Input rows »
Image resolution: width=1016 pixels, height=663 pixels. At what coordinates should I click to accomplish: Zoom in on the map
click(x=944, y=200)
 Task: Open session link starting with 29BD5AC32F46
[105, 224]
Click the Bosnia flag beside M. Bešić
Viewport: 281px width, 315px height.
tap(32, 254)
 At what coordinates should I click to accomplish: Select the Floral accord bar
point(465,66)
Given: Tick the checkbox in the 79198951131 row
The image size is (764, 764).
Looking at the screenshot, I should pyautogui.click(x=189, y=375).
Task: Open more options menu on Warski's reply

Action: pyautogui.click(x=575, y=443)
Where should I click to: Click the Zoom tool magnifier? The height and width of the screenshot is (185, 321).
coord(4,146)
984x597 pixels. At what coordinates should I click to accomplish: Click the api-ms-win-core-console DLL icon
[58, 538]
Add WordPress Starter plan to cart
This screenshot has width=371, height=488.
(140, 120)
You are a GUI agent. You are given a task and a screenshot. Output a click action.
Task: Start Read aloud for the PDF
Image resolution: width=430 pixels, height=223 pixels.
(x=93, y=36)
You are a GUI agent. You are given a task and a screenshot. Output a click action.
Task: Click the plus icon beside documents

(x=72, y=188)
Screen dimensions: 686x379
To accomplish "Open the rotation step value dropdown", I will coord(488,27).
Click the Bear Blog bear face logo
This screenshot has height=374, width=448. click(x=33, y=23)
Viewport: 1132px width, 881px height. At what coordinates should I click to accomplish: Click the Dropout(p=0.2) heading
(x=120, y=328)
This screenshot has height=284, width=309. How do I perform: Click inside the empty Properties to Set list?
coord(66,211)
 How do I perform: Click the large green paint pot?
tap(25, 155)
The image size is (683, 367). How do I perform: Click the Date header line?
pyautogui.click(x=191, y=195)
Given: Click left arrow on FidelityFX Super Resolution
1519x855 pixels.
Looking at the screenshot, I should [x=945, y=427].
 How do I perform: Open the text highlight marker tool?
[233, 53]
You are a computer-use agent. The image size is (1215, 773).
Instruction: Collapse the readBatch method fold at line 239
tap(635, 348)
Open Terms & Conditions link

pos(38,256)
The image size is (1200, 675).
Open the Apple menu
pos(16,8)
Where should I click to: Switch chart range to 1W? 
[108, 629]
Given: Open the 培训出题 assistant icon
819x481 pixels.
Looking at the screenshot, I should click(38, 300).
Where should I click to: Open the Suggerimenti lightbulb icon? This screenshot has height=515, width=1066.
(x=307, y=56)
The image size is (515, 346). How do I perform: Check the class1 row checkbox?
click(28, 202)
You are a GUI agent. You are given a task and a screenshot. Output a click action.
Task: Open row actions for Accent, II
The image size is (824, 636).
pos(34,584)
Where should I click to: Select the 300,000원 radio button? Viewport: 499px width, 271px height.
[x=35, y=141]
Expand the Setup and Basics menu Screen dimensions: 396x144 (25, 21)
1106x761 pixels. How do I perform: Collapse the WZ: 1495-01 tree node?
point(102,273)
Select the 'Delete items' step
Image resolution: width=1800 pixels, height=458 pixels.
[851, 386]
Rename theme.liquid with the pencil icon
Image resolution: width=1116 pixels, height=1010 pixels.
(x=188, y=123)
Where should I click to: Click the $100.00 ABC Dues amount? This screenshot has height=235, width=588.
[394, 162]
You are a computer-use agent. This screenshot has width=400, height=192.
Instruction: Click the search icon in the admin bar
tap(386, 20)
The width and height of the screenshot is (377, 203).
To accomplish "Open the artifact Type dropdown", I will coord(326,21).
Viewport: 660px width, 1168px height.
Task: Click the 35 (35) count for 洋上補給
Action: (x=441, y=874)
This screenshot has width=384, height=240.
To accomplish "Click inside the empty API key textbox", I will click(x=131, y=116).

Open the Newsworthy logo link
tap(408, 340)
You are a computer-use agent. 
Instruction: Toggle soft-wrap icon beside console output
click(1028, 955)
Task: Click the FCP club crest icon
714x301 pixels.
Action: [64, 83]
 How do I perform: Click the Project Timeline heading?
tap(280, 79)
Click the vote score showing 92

Problem requirements » Copy the listing above line for line, changing nothing.

Completed task »
Image resolution: width=1016 pixels, height=663 pixels. At what coordinates should I click to accomplish: Zoom in on the map
click(x=944, y=200)
 Task: Open session link starting with 29BD5AC32F46
[105, 224]
Click the Bosnia flag beside M. Bešić
Viewport: 281px width, 315px height.
tap(32, 254)
 At what coordinates should I click to accomplish: Select the Floral accord bar
point(465,66)
Given: Tick the checkbox in the 79198951131 row
The image size is (764, 764).
Looking at the screenshot, I should pyautogui.click(x=189, y=375).
Task: Open more options menu on Warski's reply

Action: pyautogui.click(x=575, y=443)
Where should I click to: Click the Zoom tool magnifier? The height and width of the screenshot is (185, 321).
coord(4,146)
984x597 pixels. At what coordinates should I click to accomplish: Click the api-ms-win-core-console DLL icon
[58, 538]
Add WordPress Starter plan to cart
This screenshot has width=371, height=488.
(140, 120)
You are a GUI agent. You are given a task and a screenshot. Output a click action.
Task: Start Read aloud for the PDF
Image resolution: width=430 pixels, height=223 pixels.
(x=93, y=36)
You are a GUI agent. You are given a task and a screenshot. Output a click action.
Task: Click the plus icon beside documents

(x=72, y=188)
Screen dimensions: 686x379
To accomplish "Open the rotation step value dropdown", I will coord(488,27).
Click the Bear Blog bear face logo
This screenshot has height=374, width=448. click(x=33, y=23)
Viewport: 1132px width, 881px height. At what coordinates should I click to accomplish: Click the Dropout(p=0.2) heading
(x=120, y=328)
This screenshot has height=284, width=309. How do I perform: Click inside the empty Properties to Set list?
coord(66,211)
 How do I perform: Click the large green paint pot?
tap(25, 155)
The image size is (683, 367). How do I perform: Click the Date header line?
pyautogui.click(x=191, y=195)
Given: Click left arrow on FidelityFX Super Resolution
1519x855 pixels.
Looking at the screenshot, I should [x=945, y=427].
 How do I perform: Open the text highlight marker tool?
[233, 53]
You are a computer-use agent. The image size is (1215, 773).
Instruction: Collapse the readBatch method fold at line 239
tap(635, 348)
Open Terms & Conditions link

pos(38,256)
The image size is (1200, 675).
Open the Apple menu
pos(16,8)
Where should I click to: Switch chart range to 1W? 
[108, 629]
Given: Open the 培训出题 assistant icon
819x481 pixels.
Looking at the screenshot, I should click(38, 300).
Where should I click to: Open the Suggerimenti lightbulb icon? This screenshot has height=515, width=1066.
(x=307, y=56)
The image size is (515, 346). How do I perform: Check the class1 row checkbox?
click(28, 202)
You are a GUI agent. You are given a task and a screenshot. Output a click action.
Task: Open row actions for Accent, II
The image size is (824, 636).
pos(34,584)
Where should I click to: Select the 300,000원 radio button? Viewport: 499px width, 271px height.
[x=35, y=141]
Expand the Setup and Basics menu Screen dimensions: 396x144 (25, 21)
1106x761 pixels. How do I perform: Collapse the WZ: 1495-01 tree node?
point(102,273)
Select the 'Delete items' step
Image resolution: width=1800 pixels, height=458 pixels.
[851, 386]
Rename theme.liquid with the pencil icon
Image resolution: width=1116 pixels, height=1010 pixels.
(x=188, y=123)
Where should I click to: Click the $100.00 ABC Dues amount? This screenshot has height=235, width=588.
[394, 162]
You are a computer-use agent. This screenshot has width=400, height=192.
Instruction: Click the search icon in the admin bar
tap(386, 20)
The width and height of the screenshot is (377, 203).
To accomplish "Open the artifact Type dropdown", I will coord(326,21).
Viewport: 660px width, 1168px height.
Task: Click the 35 (35) count for 洋上補給
Action: (x=441, y=874)
This screenshot has width=384, height=240.
To accomplish "Click inside the empty API key textbox", I will click(x=131, y=116).

Open the Newsworthy logo link
tap(408, 340)
You are a computer-use agent. 
Instruction: Toggle soft-wrap icon beside console output
click(1028, 955)
Task: Click the FCP club crest icon
714x301 pixels.
Action: [64, 83]
 How do I perform: Click the Project Timeline heading?
tap(280, 79)
Click the vote score showing 92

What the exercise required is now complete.